Exercise details –
Please return each entry that follows exactly as written, and keep the pictures out.

* * * * * * * * *

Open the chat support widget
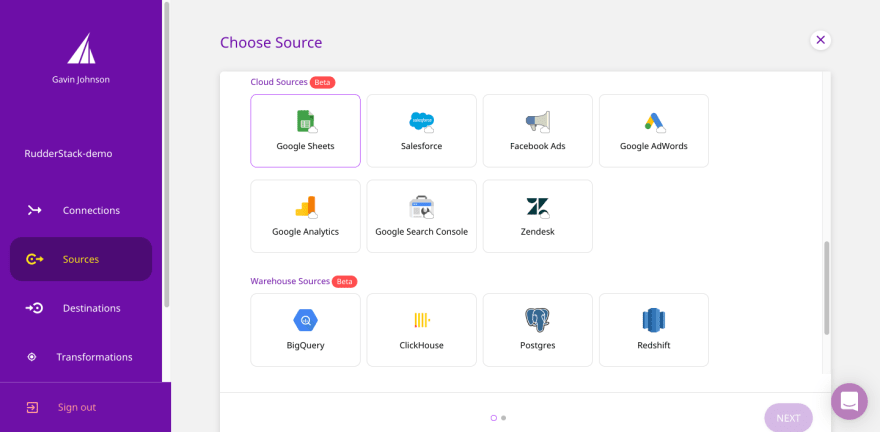 pos(849,401)
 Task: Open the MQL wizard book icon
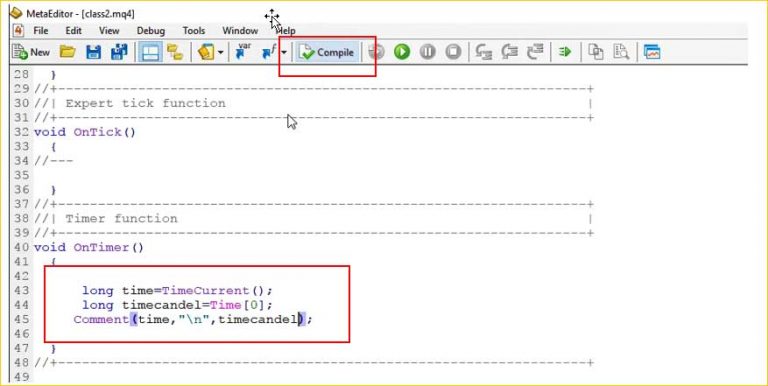coord(206,52)
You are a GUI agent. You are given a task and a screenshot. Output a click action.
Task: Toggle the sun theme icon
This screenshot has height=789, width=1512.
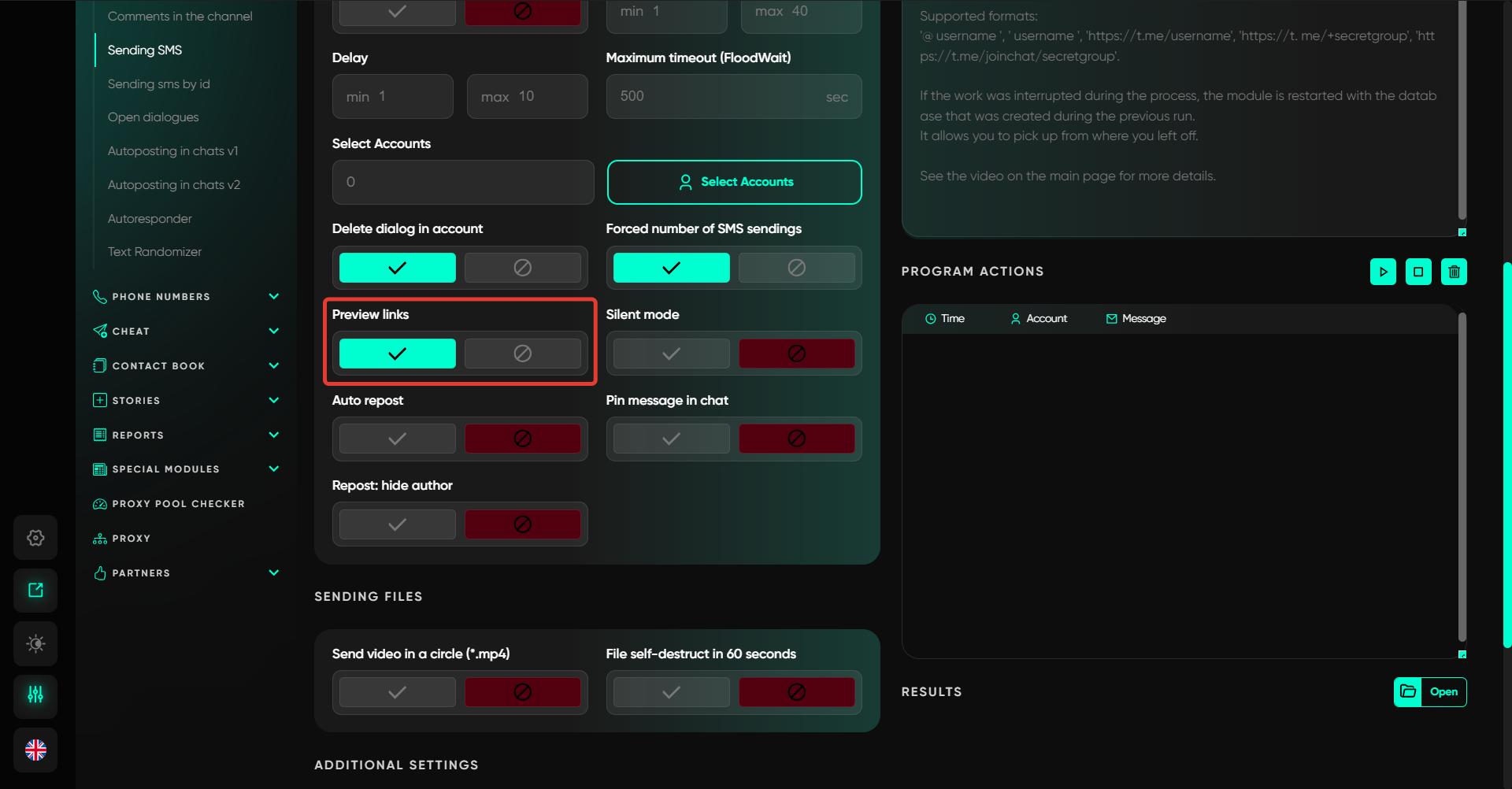(x=35, y=643)
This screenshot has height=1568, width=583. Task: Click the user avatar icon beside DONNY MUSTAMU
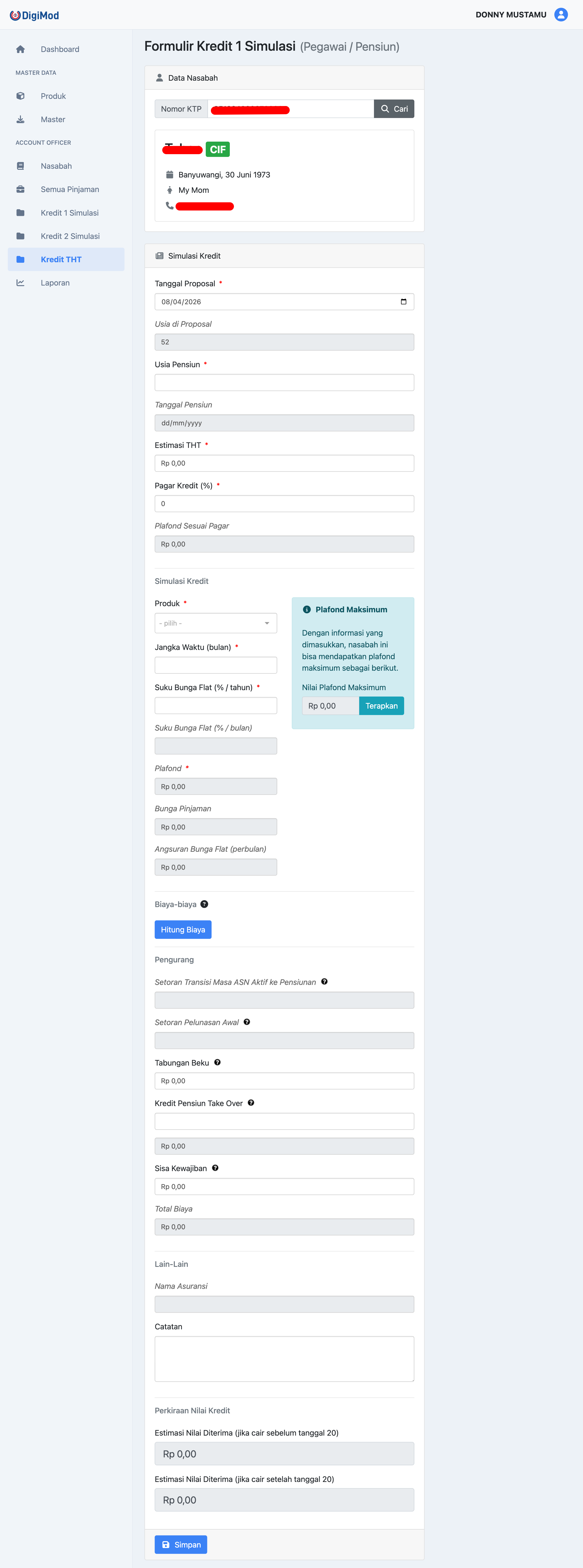[560, 15]
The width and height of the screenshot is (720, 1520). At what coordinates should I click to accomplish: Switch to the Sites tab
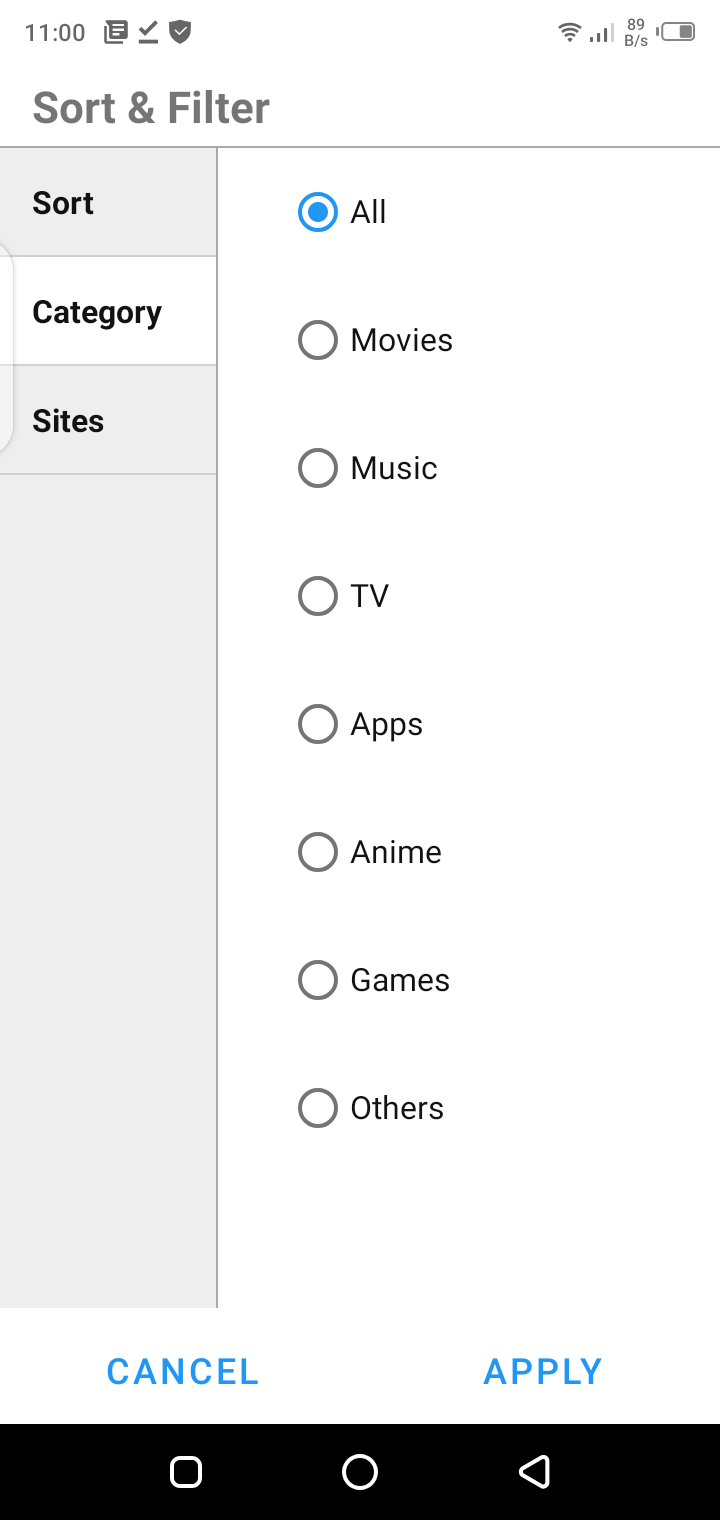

* * * * * * * * *

Task output –
Open the chat support widget
 pos(849,401)
 Task: Open the MQL wizard book icon
coord(206,52)
You are a GUI agent. You are given a task and a screenshot. Output a click action.
Task: Toggle the sun theme icon
This screenshot has height=789, width=1512.
(x=35, y=643)
This screenshot has height=1568, width=583. Task: Click the user avatar icon beside DONNY MUSTAMU
[560, 15]
The width and height of the screenshot is (720, 1520). At what coordinates should I click to accomplish: Switch to the Sites tab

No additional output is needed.